Roger Clemens has gone from baseball great (11-time All-Star, 354 wins, 4,672 strikeouts, certain Hall of Fame inductee) to sleazy drug-taking cheat in near record time:
More than two years after Roger Clemens told Congress that he had never taken steroids or human growth hormone, the seven-time Cy Young Award winner reaffirmed his denial Monday as he pleaded not guilty in federal court to charges that he lied to a congressional panel about the alleged doping.
The indictment does not offer specific proof that Clemens ever used the banned drugs, but alleges that he lied to Congress when he rejected the claims of others who said he had used the substances. Those claims grew from a 2007 report on doping in baseball that alleged that Clemens had "used anabolic steroids on multiple occasions in 1998, 2000 and 2001, and HGH on multiple occasions in 2000."
I don't know enough about Clemens to care that much about the issue, and it will all come down to a boring he-said-he said legal confrontation. We can either believe Clemens that he didn't take the stuff or his trainer that he did.

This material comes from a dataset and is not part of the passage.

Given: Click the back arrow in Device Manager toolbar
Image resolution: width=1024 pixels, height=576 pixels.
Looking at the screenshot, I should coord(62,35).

But the whole "performance-enhancing" drug controversy is pretty interesting. I've never been quite as outraged by the whole thing as others seem to think we all should be. I'm not quite in the "What's the big deal?" category, but close. What's the difference between an athlete who impermissably enhances his performance and one who does so in a way that doesn't cross the line? And where is that line anyway between trying hard to perform at peak and cheating? What's the difference between taking a hormone and doing body building for eight hours a day? Why don't we ban cortisone, since that "artificially" relieves joint pain? Shouldn't Bobby Knight face arrest or at least censure for having his players pack up on carbs the day before a game? What about students who cheat by taking No Doz so they can stay awake for a test?
That's just the soft skepticism of idle thought, however; I could probably be moved by a good argument. I reserve my hard line for Congress, lying to which is the only criminal charge Clemens is facing. With all the godawful mess members of Congress make of everything they touch, why in the world are they messing with performance-enhancing drugs in professional sports? How dare they haul American citizens before a committee of posturing fools and threaten them with contempt charges. I have trouble even writing "truth" and "member of Congress" in the same sentence without having a seizure.
Maybe a little decimation would straighten them out. Just kidding. Once in a while I just feel like playing the Brad Pitt card.